Entradas etiquetadas con sacerdote
El Padre Pascual
31 dic
Al Padre Pascual le estaban haciendo su cena de despedida por 25 años de trabajo en una Parroquia. Un político miembro de la comunidad fue invitado para dar un breve discurso. Como el político tardaba en llegar, el sacerdote decidió decir unas palabras él mismo para llenar el tiempo.
- Mi primera impresión de la Parroquia la tuve con la primera confesión que me tocó escuchar. Pensé que me había enviado el Obispo a un lugar terrible, ya que la primera persona que se confesó me dijo que se había robado un televisor, que les había robado dinero a sus papás, había robado también en la empresa
donde trabajaba, además de tener aventuras sexuales con la esposa de su jefe. También en ocasiones se dedicaba al tráfico y a la venta de drogas. Y para finalizar, confesó que le había trasmitido una enfermedad venérea a su propia hermana. Me quedé asombrado, asustadísimo…Pero cuando transcurrió un tiempo, fui conociendo más gente y vi que no eran todos así, vi una parroquia llena de gente responsable, con valores, comprometida con su fe. Y así he vivido los 25 años más maravillosos de mi sacerdocio.

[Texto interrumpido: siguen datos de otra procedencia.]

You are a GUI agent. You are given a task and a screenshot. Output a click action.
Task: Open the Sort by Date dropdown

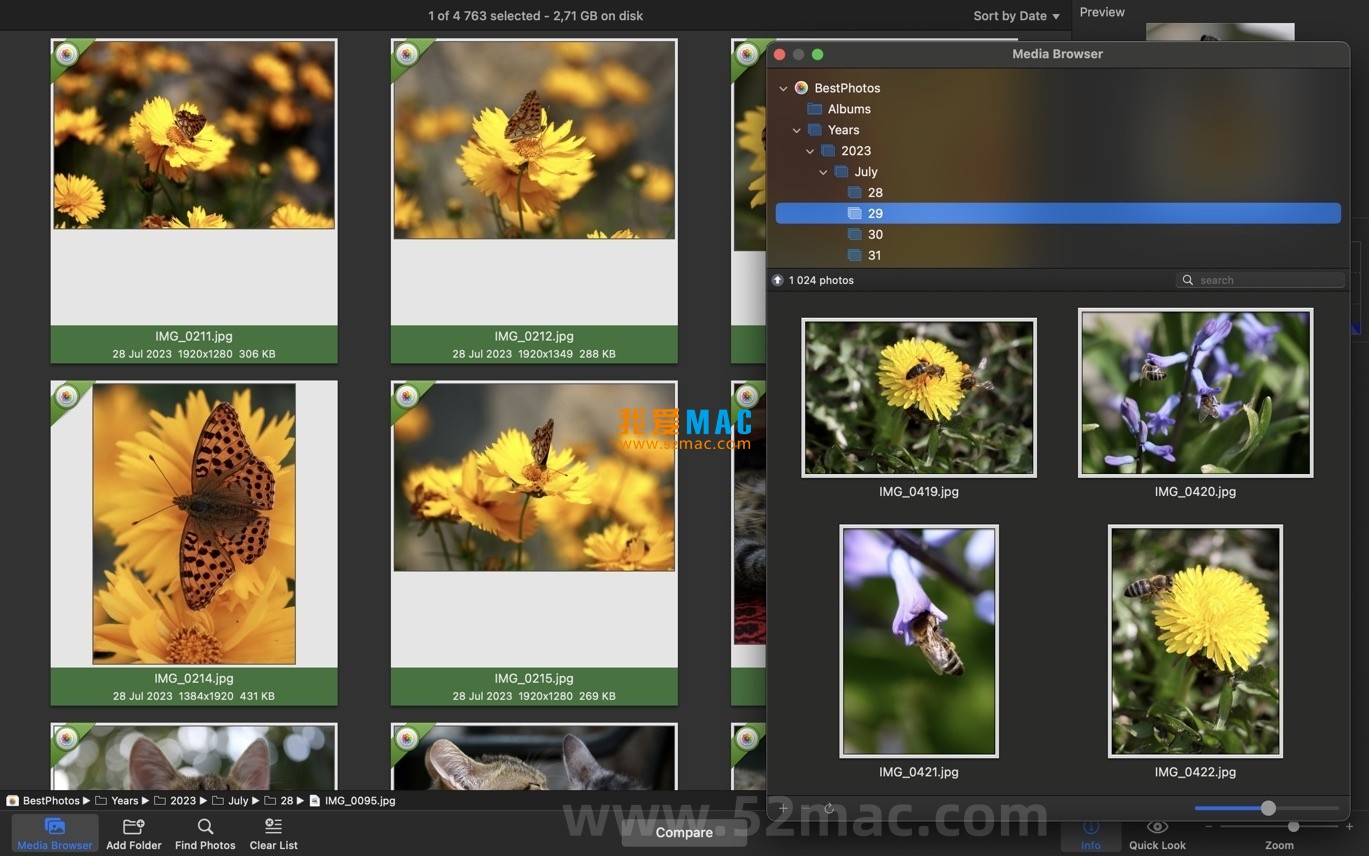coord(1013,15)
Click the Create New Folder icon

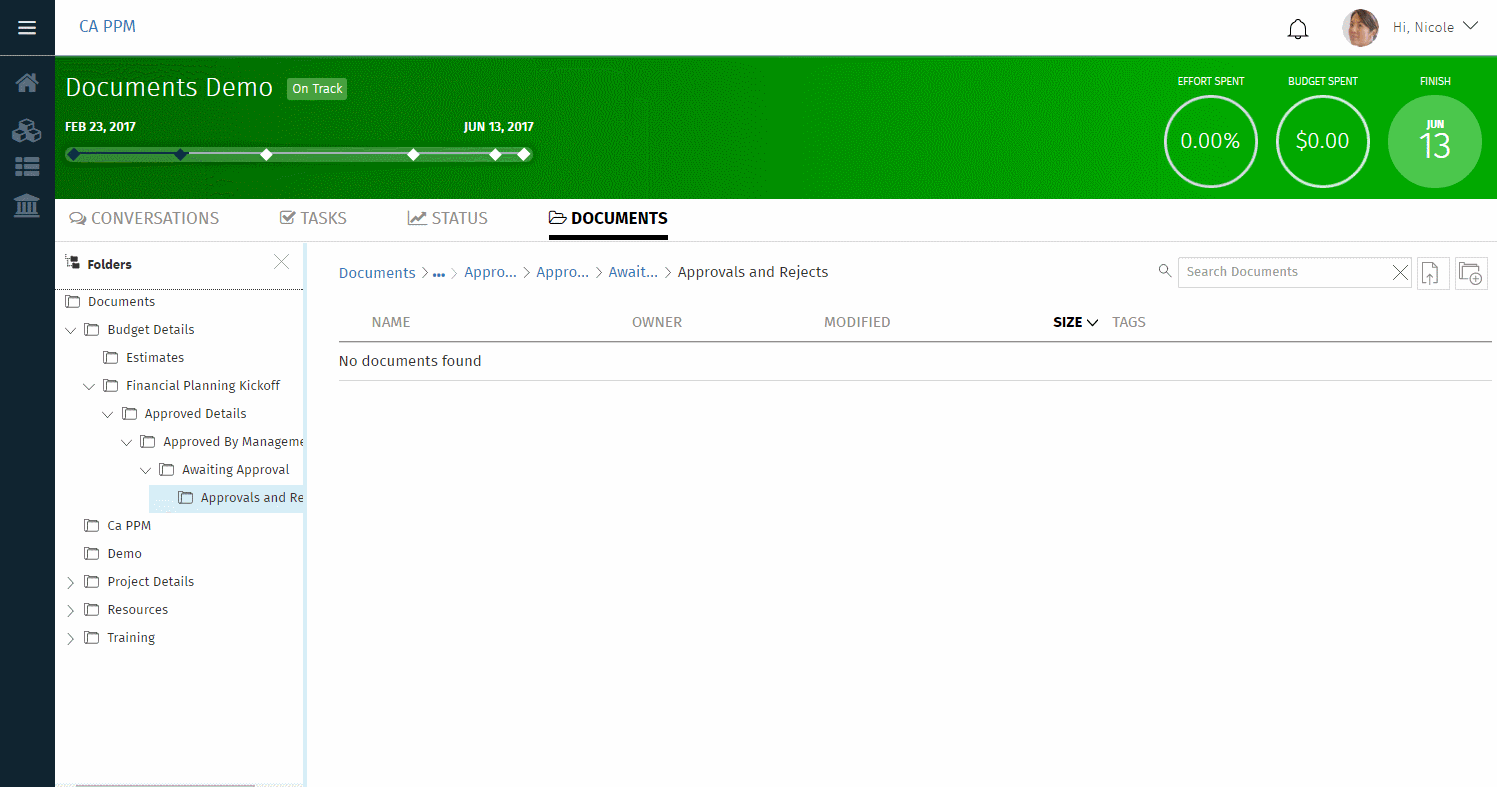1471,273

Justamente en este momento llegó el político, por lo que se le dio la palabra. Por supuesto, pidió disculpas por llegar tarde y empezó a hablar diciendo:
- Nunca voy a olvidar el primer día que llegó el Padre a nuestra Parroquia… De hecho, tuve el honor de ser el primero que se confesó con él…
Cura aficionado a la ornitología
30 jul
Un cura aficionado a la ornitología tenía doce pájaros. Todos los días los soltaba para que volaran y éstos siempre regresaban a sus jaulas. Pero un día sólo regresaron once, así que el sacerdote, decidido, en la misa de 12 del domingo preguntó:
- ¿Quién tiene un pájaro?
Todos los hombres se levantaron.
- No, no me expliqué bien. ¿Quién ha visto un pájaro?
Todas las mujeres se levantaron.
- ¡No, no! Lo que quiero decir es: ¿quién ha visto mi pájaro?
Todas las monjas se levantaron.
La chica del ático
8 ene
Un hombre mayor que vivía en las afueras de Nápoles, fue a la iglesia local a confesarse.
Cuando el sacerdote abrió el tablero del confesionario, el hombre dijo:
- Padre… Durante la Segunda Guerra Mundial, una mujer bonita golpeó a mi puerta y me pidió que la escondiera del enemigo. Así que yo la escondí en mi ático.
- ¡Eso fue una cosa maravillosa que has hecho, hijo -contestó el sacerdote- no tienes la necesidad de confesarlo…
- No Padre, es que ella empezó a agradecerme con ‘favores sexuales’
- Estando en gran peligro y bajo esas circunstancias, dos personas pueden ser muy tentadas a actuar así. Pero si lo sientes verdaderamente, estás perdonado de hecho.
- Gracias, Padre. Ésa es una gran carga que le quita a mi alma. Pero tengo una duda más.
- ¿Y cuál es, hijo?
- ¿Cree Ud. que debería decirle que la guerra ha terminado?